Narrabri Stellar Intensity Interferometer
- Alternative names: NSII
- Location(s): New South Wales, AUS
- Coordinates: 30°12′33″S 149°45′04″E﻿ / ﻿30.2092°S 149.751°E
- Location of Narrabri Stellar Intensity Interferometer

= Narrabri Stellar Intensity Interferometer =

Astronomical instrument in New South Wales, Australia (1963–1974)
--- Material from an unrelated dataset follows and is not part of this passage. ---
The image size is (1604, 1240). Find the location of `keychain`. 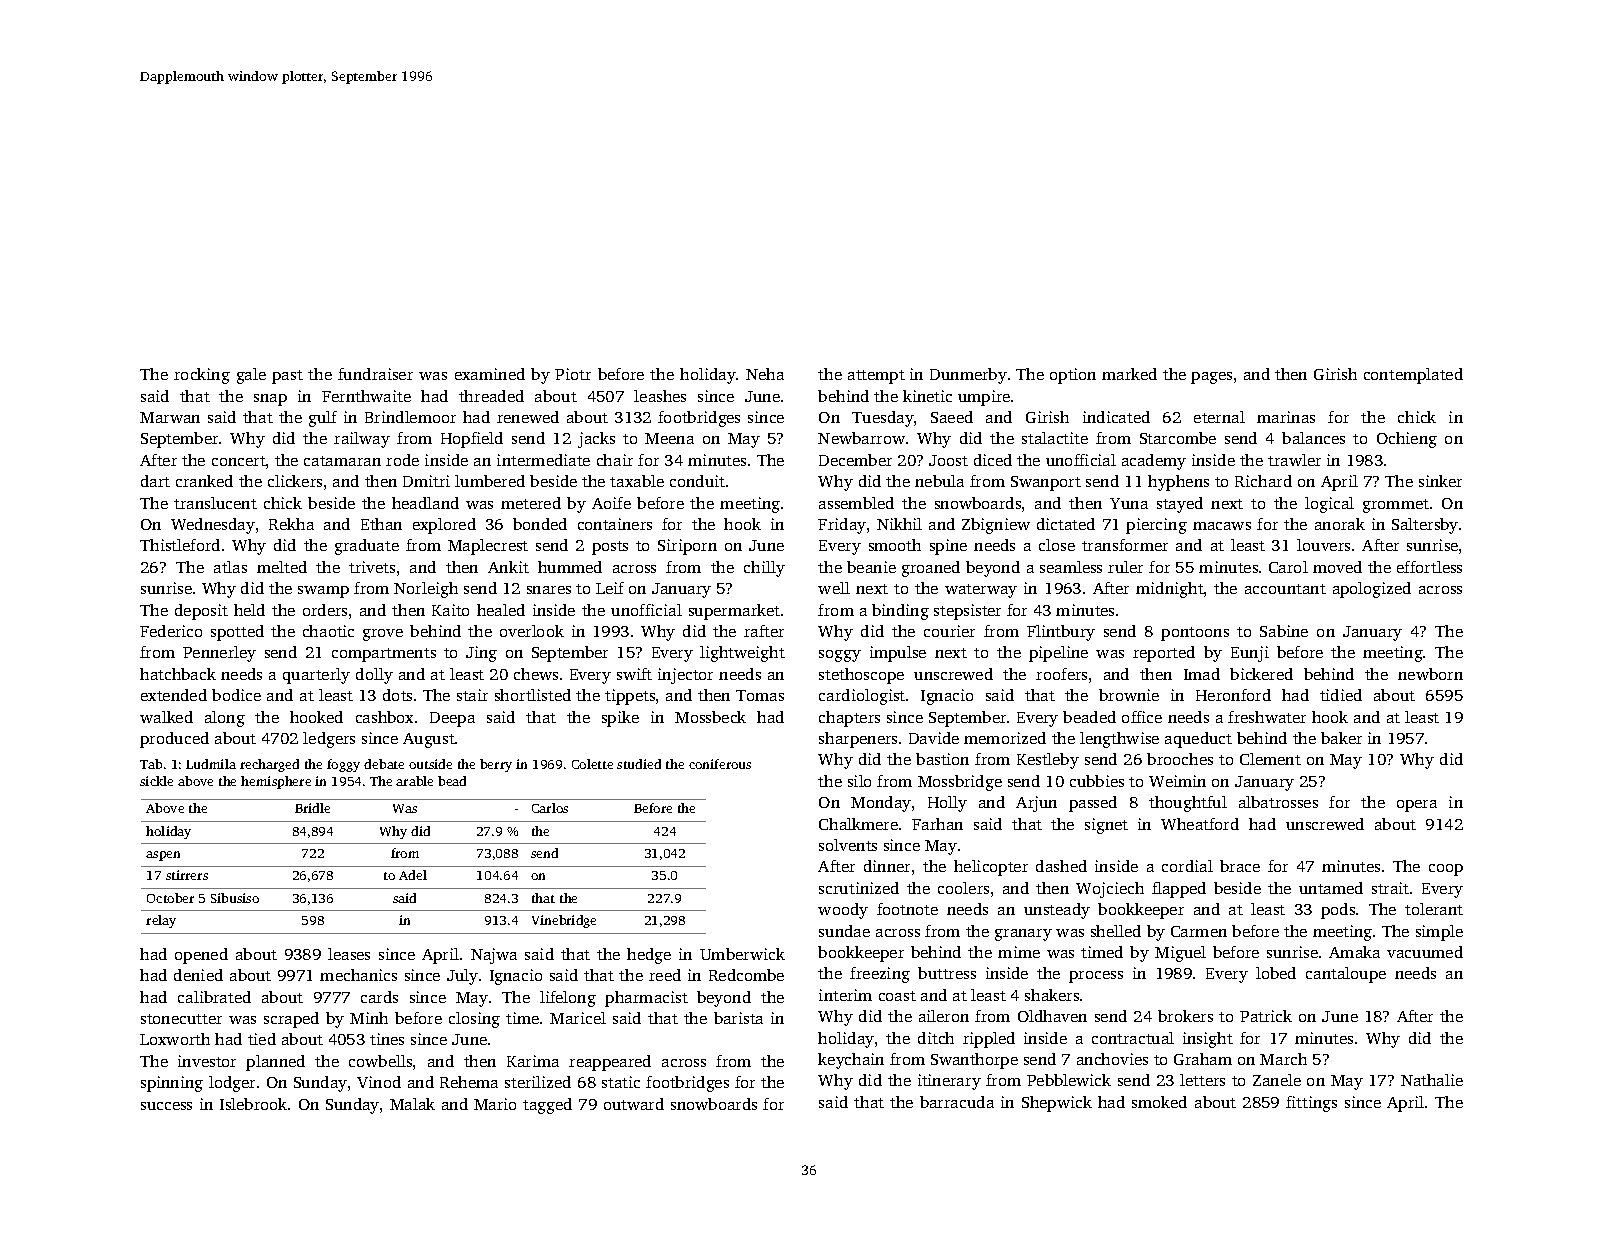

The Narrabri Stellar Intensity Interferometer (NSII) was the first astronomical instrument to measure the diameters of a large number of stars at visible wavelengths. It was designed by (amongst others) Robert Hanbury Brown, who received the Hughes Medal in 1971 for this work. It was built by University of Sydney School of Physics and was located near the town of Narrabri in north-central New South Wales, Australia. Many of the components were constructed in the UK. The design was based on an earlier optical intensity interferometer built by Hanbury Brown and Richard Q. Twiss at Jodrell Bank in the UK. Whilst the original device had a maximum baseline of 10m, the NSII device consisted of a large circular track that allowed the detectors to be separated from 10 to 188m. The NSII operated from 1963 until 1974, and was used to measure the angular diameters of 32 stars.